L’arrivée des premiers Polonais à Couëron
Comment l’arrivée des premiers polonais à Couëron s’est inscrite dans un contexte d’une immigration organisée, encadrée, contrôlée.
L’intégration des Polonais est difficile du fait de leur méconnaissance de la langue et des traditions françaises, de leur attachement au catholicisme dans un pays où l’anticléricalisme s’exprime parfois avec vigueur et d’un mouvement ouvrier de tradition socialiste et/ou marxiste. La crise économique des années 30 s’accompagne de mesures officielles pour favoriser la main d’œuvre nationale comme la promulgation de la loi "protégeant la main d'œuvre nationale" le 10 août 1932. La chute de la production industrielle entraine le départ de 140000 personnes, dont 35000 pour la seule année 1935, alors que parallèlement 61000 personnes arrivent entre 1930 et 1936. Les Polonais sont victimes de ce climat de xénophobie au même titre que les Italiens et plus tard les réfugiés espagnols.
Les départs sont aussi le fait d’expulsions qui peuvent faire suite à des grèves, comme à Leforest en 1934 (77 mineurs et leurs familles sont expulsés vers la Po-logne suite à une grève dans la mine de l’Escarpelle, Pas-de-Calais).
De 1919 à 1920, les trains se forment à Varsovie, puis à Poznan de 1921 à 1922.

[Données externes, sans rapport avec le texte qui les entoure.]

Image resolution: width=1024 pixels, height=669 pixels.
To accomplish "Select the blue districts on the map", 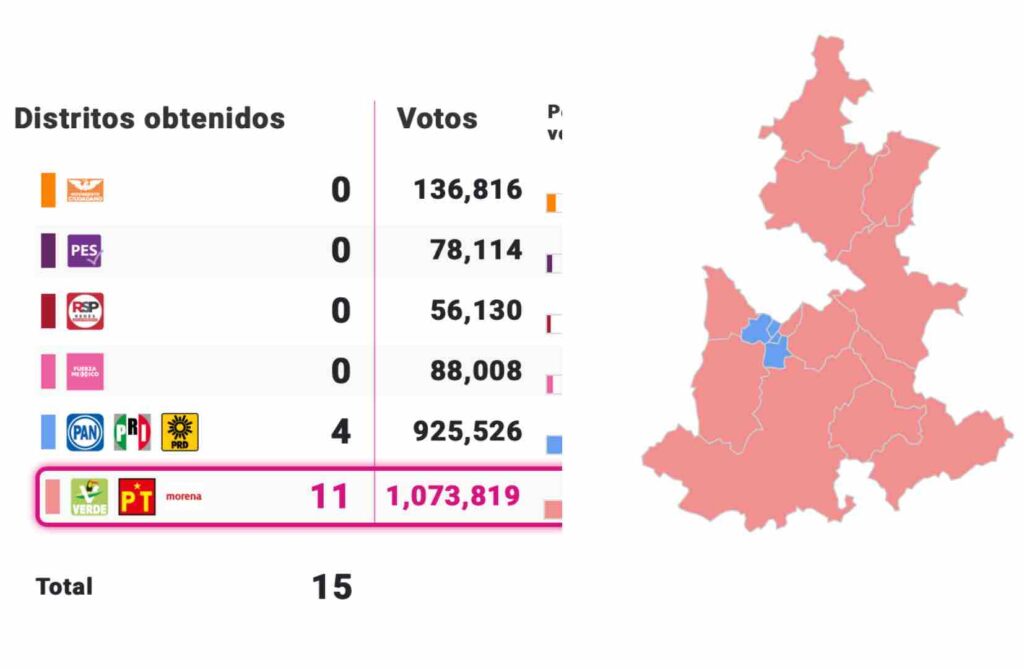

En 1923, Myslowice (près de Katowice en Silésie) devient le haut lieu de départ pour la France pendant une quinzaine d’années. La puissante Société Générale d’Immigration (SIG), organisme privé au service du patronat, gèrera les départs.
Des bureaux d’embauche gérés par des représentants d’employeurs français éliminent les personnes malades, les femmes enceintes, la préférence va à la force physique et aux mains calleuses.
C’est le 3 mai 1923 que sont arrivés les premiers Polonais à Couëron. Ils sont partis de Pozan et de Varsovie en train jusqu’à Toul ou de Gdynia en bateau jusqu’au Havre.
En 1931, la répartition des 252 000 Polonais détenant un travail en France se présente comme suit :
37% sont employés dans les mines (régions Nord-Pas-de-Calais, Lorraine et Centre en majorité), 18% dans l’agriculture (principalement dans l’Aisne, la Somme et l’Oise), 17% dans la métallurgie, et donc 28% dans des secteurs variés (bâtiment, textile, etc.). Les bassins miniers dans le Pas-de-Calais regroupent 1/3 des Polonais présents en France à cette époque. L’Ouest de la France draine également un bon nombre de ces travailleurs qui viennent participer au développement des industries de la région.